Angiotensin II mediates glutathione depletion, transforming growth factor-β1 expression, and epithelial barrier dysfunction in the alcoholic rat lung

Alcohol abuse markedly increases the risk of sepsis-mediated acute lung injury. In a rat model, ethanol ingestion alone (in the absence of any other stress) causes pulmonary glutathione depletion, increased expression of transforming growth factor-β1 (TGF-β1), and alveolar epithelial barrier dysfunction, even though the lung appears grossly normal. However, during endotoxemia, ethanol-fed rats release more activated TGF-β1 into the alveolar space where it can exacerbate epithelial barrier dysfunction and lung edema. Ethanol ingestion activates the reninangiotensin system, and angiotensin II is capable of inducing oxidative stress and TGF-β1 expression.
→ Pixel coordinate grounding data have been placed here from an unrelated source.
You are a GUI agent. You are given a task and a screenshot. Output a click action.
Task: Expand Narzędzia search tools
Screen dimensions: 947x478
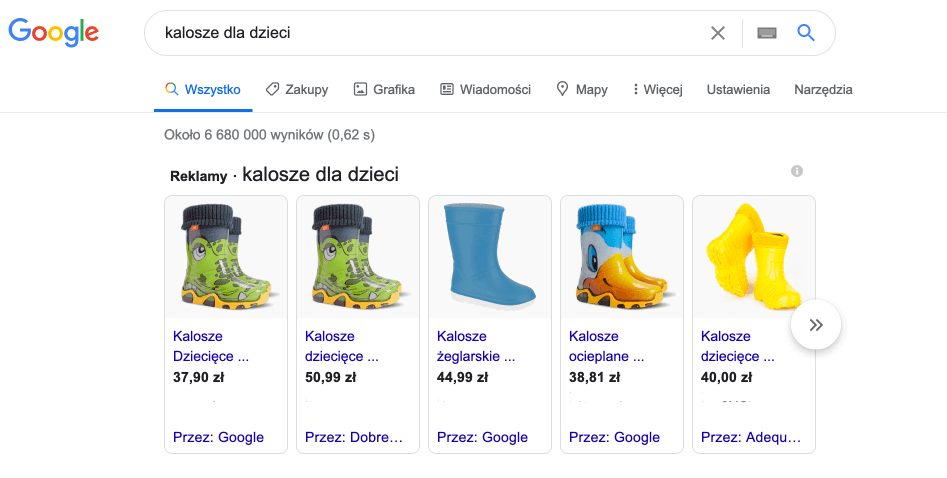coord(823,89)
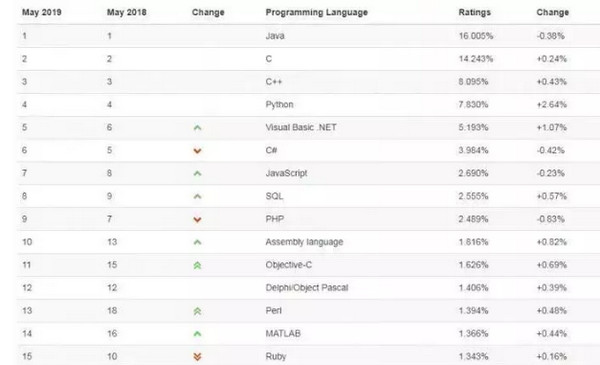Click Python's +2.64% change value
The height and width of the screenshot is (365, 600).
pyautogui.click(x=551, y=104)
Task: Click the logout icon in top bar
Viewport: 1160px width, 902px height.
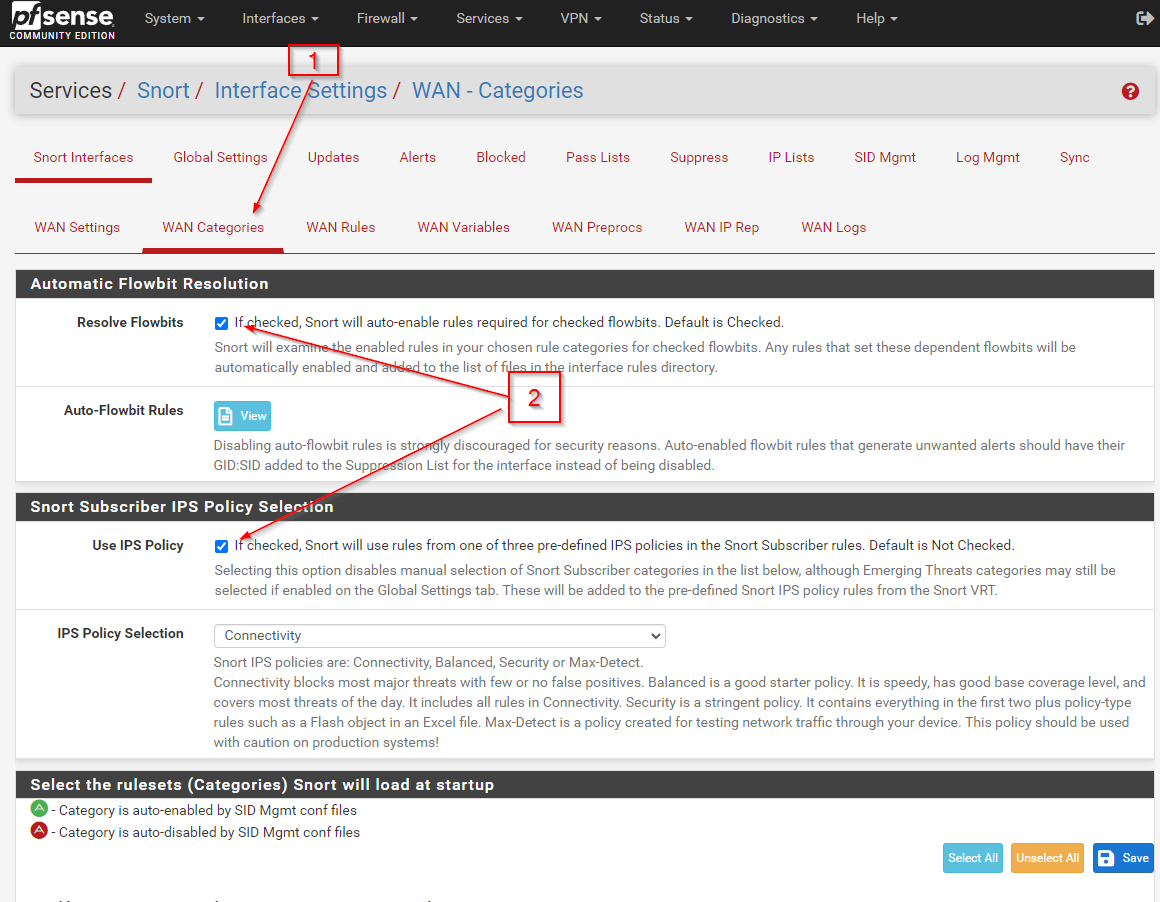Action: 1145,18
We determined that lisinopril, an angiotensin-converting enzyme inhibitor that decreases angiotensin II formation, limited lung glutathione depletion, and treatment with either lisinopril or losartan, a selective angiotensin II type 1 receptor blocker, normalized TGF-β1 expression. The glutathione precursor procysteine also prevented TGF-β1 expression, suggesting that TGF-β1 may be induced indirectly by angiotensin II-mediated oxidative stress and glutathione depletion. Importantly, lisinopril treatment normalized barrier function in alveolar epithelial cell monolayers from ethanol-fed rats, and treatment with either lisinopril or losartan normalized alveolar epithelial barrier function in ethanol-fed rats in vivo, as reflected by lung liquid clearance of an intratracheal saline challenge, even during endotoxemia. In parallel, lisinopril treatment limited TGF-β1 protein release into the alveolar space during endotoxemia. Together, these results suggest that angiotensin II mediates oxidative stress and the consequent TGF-β1 expression and alveolar epithelial barrier dysfunction that characterize the alcoholic lung.